'I'd rather stay up here,' she answered, 'in the fresh air.'
Wilson came up shortly, after that with mugs of scalding coffee. After we'd drunk it the remaining three hours of the watch dragged. Once we sighted the navigation lights of a drifter. The rest of the time the boat was plunging through a void of utter darkness. Sleep weighed on our eyes. It was a constant fight to keep awake. At four in the morning we called the starboard watch. A faint grey light percolating the low cloud and the tumbled outline of the waves marching up behind us was just visible.
That was to be our last full day at sea. The wind lessened and the sea dropped. Daylight revealed no real damage aloft and we piled on sail again. By midday a watery sun came out and I was able to obtain a fix. This confirmed our position — about 30 miles due west of the Norwegian port of Stavanger. I altered course to north eleven east.
All that day Dahler kept to his cabin. Jill reported that he was in a state of nervous exhaustion and suffering from seasickness and lack of food. I went to see him just after the midday meal. The cabin smelt stale and airless. Dahler was lying with his eyes closed. His face looked grey under the dirty stubble except for a livid bruise on his cheek and the red line of his cut lip. I thought he was asleep, but as I turned to go he opened his eyes. 'When will we be in — Norway?' he asked.
'Dawn Tommorow,' I replied.
'Dawn Tommorow,' he replied slowly. The way he said it made me realise what it meant to him. He hadn't seen his country for a long time. And when he had last been there it had been as a prisoner, a slave labourer working for the Germans over 4,000 feet up in the mountains. And he had left it as a fugitive. I thought of the awful trip he must have had down the railway to Bergen hidden in a crate that was supposed to contain German aero engines. Then the trip out to the island and then the final journey by M.T.B. And now he was going back for the first time. And he was threatened with arrest. I suddenly felt sorry for him.

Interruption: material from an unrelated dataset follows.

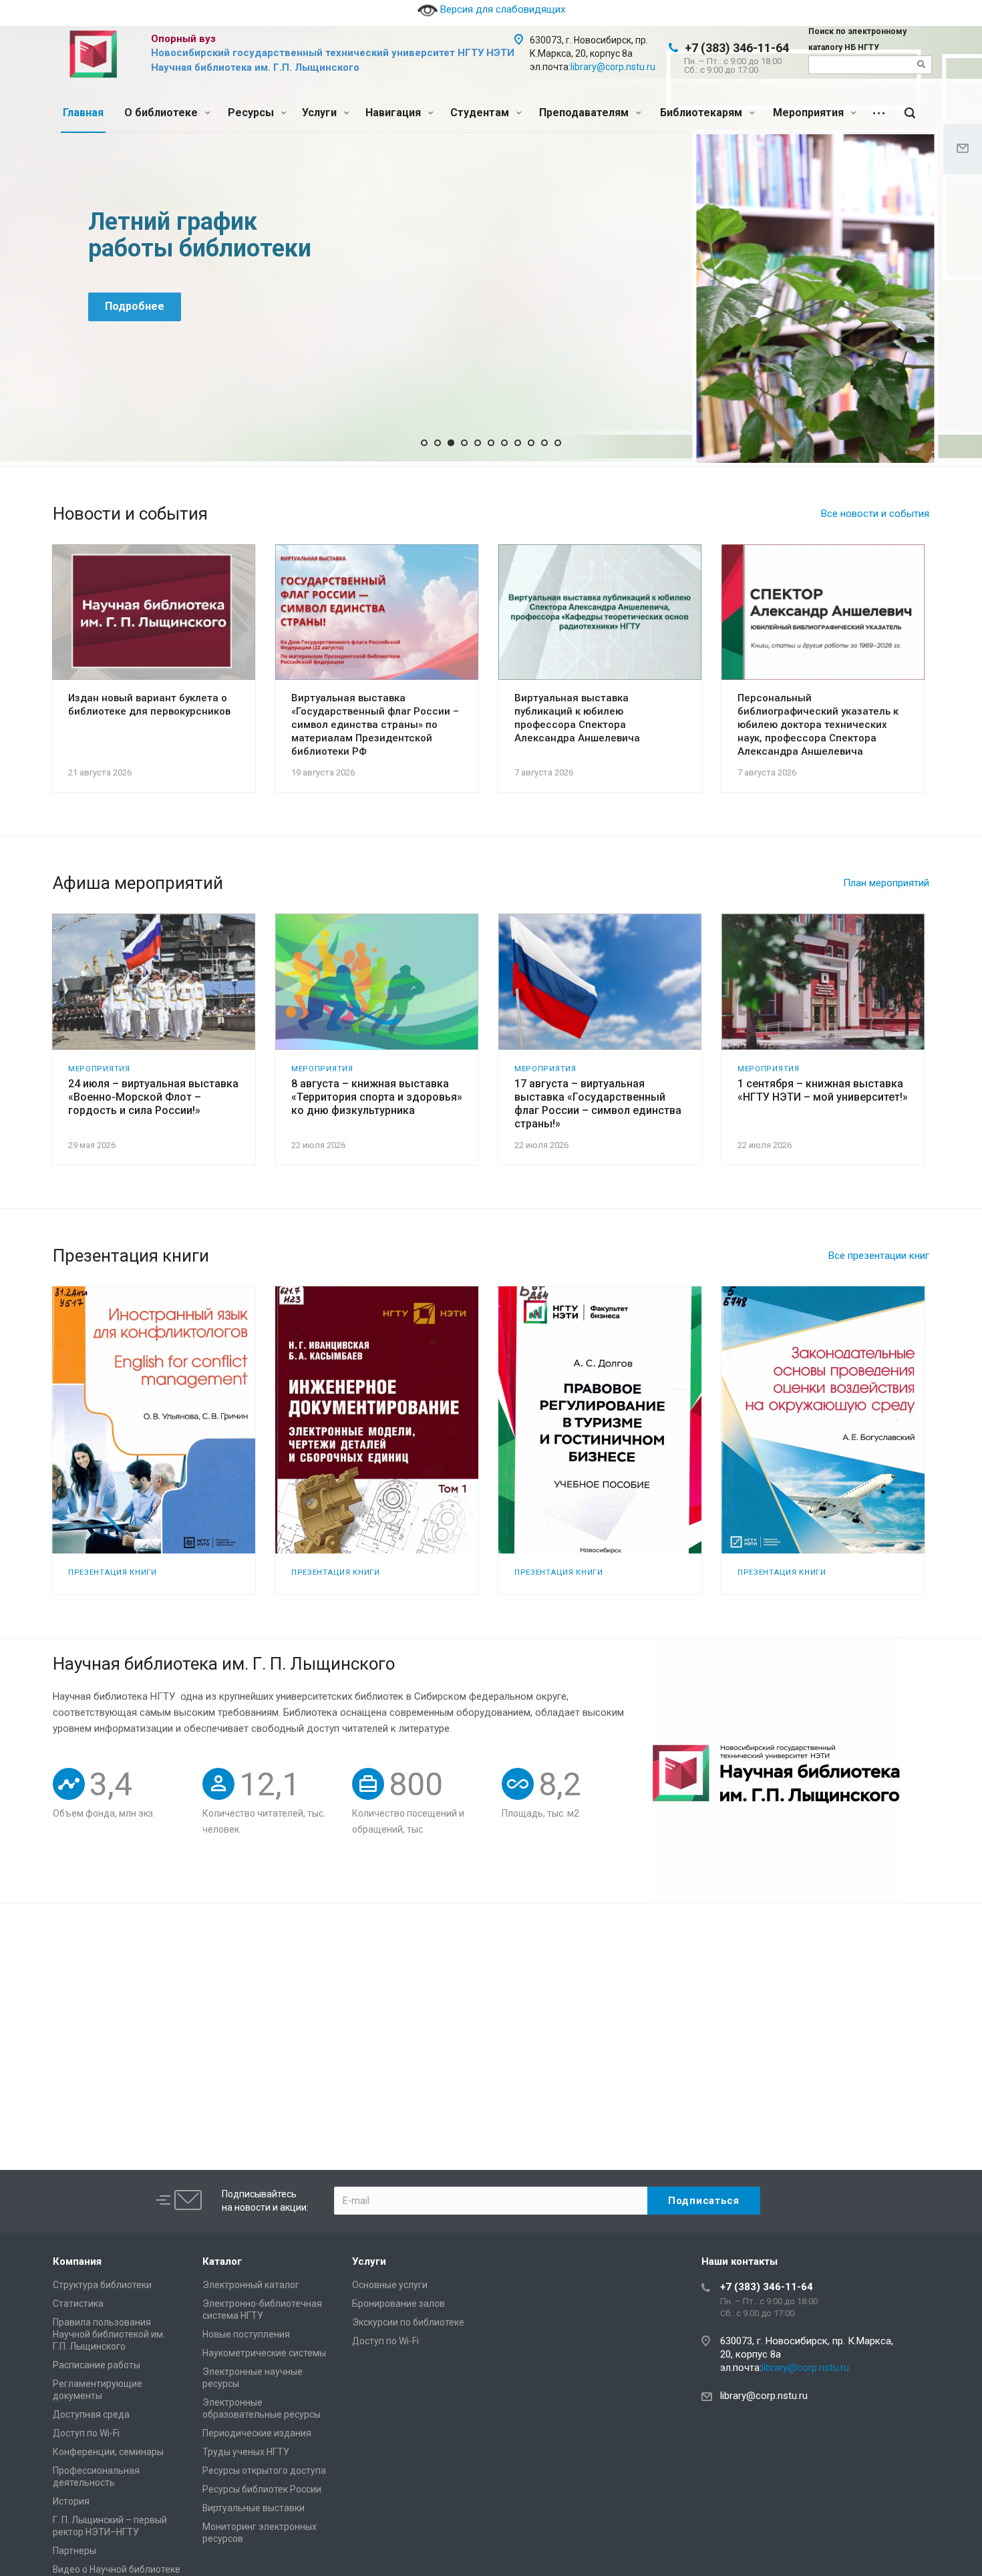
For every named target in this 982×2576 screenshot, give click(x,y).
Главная (83, 112)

'There's a chance we may sight a steamer off Bergen, bound for Britain,' I said. 'If so, shall we signal it to take you on board?'
He sat up suddenly. 'No,' he said violently. 'No. I'm not afraid. I'm a Norwegian. Neither Jorgensen — nor anyone else — will stop me from going back to my country.' His eyes had a wild look. 'Where are you making for?' he asked.
'Fjaerland,' I said.
He nodded and sank back. 'Good! I must find Farnell. If I can find Farnell — he knows the truth, you see. There were records. The resistance people kept records of what went on between the Germans and suspected Norwegian civilians.'
I couldn't remind him that Farnell was dead. In his overwrought state it would have done no good. He had closed his eyes again and I went out, closing the door gently behind me.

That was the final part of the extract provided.